Summary The ability of geochemistry techniques in reservoir-continuity studies has already been proved. Most of the traditional methods mainly involve analyzing nonpolar components of crude oil and overlooking polar components. Despite valuable information obtained from nonpolar components, these compounds are sometimes affected by various alterations or likely provide only a piece of the reservoir-compartmentalization puzzle. In this paper, an integrated geochemical approach that uses nonpolar (i.e., saturates and aromatics) and polar (i.e., asphaltenes) components of crude oil was performed to evaluate reservoir continuity efficiently. The Shadegan Oil Field in the Dezful Embayment in southwest Iran was investigated for reservoir-continuity studies to show the efficiency of this proposed technique. The selected interparaffin peak ratios and light hydrocarbons [the C7 oil correlation star diagram (C7CSD)] from whole-oil gas chromatography (GC) (WOGC) chromatograms were used to obtain oil fingerprints from the nonpolar fraction of crude oils. The Fourier-transform infrared (FTIR) spectroscopy of asphaltenes was applied to obtain oil fingerprints from the polar fraction of crude oils. The pairwise comparison of studied wells by each technique was summarized in a similarity matrix with green, yellow, and red colors to show connectivity, limited connectivity, and disconnectivity according to oil fingerprints.

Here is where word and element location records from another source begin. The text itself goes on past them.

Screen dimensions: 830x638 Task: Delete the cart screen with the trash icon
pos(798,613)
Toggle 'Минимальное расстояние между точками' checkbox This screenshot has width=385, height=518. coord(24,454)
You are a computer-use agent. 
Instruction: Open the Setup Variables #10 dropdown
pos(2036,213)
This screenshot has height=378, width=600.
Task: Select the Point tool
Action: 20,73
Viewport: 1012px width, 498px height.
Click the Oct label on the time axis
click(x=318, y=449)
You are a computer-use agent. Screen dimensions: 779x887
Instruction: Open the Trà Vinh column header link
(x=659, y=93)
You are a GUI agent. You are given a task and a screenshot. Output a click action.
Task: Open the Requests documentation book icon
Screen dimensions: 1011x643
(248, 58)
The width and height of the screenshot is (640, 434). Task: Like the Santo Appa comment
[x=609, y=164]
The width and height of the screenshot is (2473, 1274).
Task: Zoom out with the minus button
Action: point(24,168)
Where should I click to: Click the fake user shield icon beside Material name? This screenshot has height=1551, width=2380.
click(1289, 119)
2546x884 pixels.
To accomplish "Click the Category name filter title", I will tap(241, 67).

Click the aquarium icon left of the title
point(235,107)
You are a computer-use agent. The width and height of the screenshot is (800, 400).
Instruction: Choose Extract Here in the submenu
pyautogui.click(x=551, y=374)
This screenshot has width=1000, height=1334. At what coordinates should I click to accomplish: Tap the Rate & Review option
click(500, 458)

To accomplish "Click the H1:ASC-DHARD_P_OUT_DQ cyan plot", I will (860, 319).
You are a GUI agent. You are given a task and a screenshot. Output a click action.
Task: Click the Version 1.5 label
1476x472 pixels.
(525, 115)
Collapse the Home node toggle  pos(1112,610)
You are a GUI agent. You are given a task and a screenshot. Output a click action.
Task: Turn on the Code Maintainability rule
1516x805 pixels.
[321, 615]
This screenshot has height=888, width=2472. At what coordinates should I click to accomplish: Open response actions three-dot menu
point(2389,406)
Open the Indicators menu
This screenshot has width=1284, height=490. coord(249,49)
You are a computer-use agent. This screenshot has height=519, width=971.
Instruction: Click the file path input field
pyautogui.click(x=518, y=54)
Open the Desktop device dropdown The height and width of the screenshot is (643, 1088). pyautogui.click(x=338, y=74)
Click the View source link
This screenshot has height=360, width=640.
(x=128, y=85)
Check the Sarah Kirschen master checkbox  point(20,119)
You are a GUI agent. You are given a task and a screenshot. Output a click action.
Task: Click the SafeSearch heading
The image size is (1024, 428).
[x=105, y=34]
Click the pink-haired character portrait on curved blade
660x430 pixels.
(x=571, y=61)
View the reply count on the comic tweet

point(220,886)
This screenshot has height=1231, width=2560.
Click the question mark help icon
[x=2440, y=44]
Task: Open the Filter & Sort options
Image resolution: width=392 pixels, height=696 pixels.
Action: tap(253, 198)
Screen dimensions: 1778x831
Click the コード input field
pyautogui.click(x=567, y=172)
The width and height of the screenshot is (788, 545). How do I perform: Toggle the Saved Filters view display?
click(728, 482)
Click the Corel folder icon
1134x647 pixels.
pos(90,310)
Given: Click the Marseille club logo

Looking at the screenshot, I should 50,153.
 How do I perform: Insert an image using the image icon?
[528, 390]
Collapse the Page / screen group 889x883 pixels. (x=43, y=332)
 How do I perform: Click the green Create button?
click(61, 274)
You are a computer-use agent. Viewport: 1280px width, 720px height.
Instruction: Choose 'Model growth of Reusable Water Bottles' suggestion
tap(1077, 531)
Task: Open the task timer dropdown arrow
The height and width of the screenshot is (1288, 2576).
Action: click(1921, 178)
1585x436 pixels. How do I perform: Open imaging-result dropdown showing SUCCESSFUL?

Finally, a compartmentalization model was prepared from the integrated results of different techniques considering the worst-case scenarios regarding the occurrence or absence of reservoir continuity when relying on individual methods for the studied field. Results show that the Shadegan Oil Field comprises three zones in the Asmari Reservoir and two zones in the Bangestan Reservoir. Reservoir-engineering data, including pressure data and pressure/volume/temperature (PVT), completely corroborated the obtained results from the geochemical approach. The consistency of results suggested FTIR oil fingerprinting of asphaltene as a novel and straightforward technique, which is a complementary or even alternative method with respect to previous geochemical methods.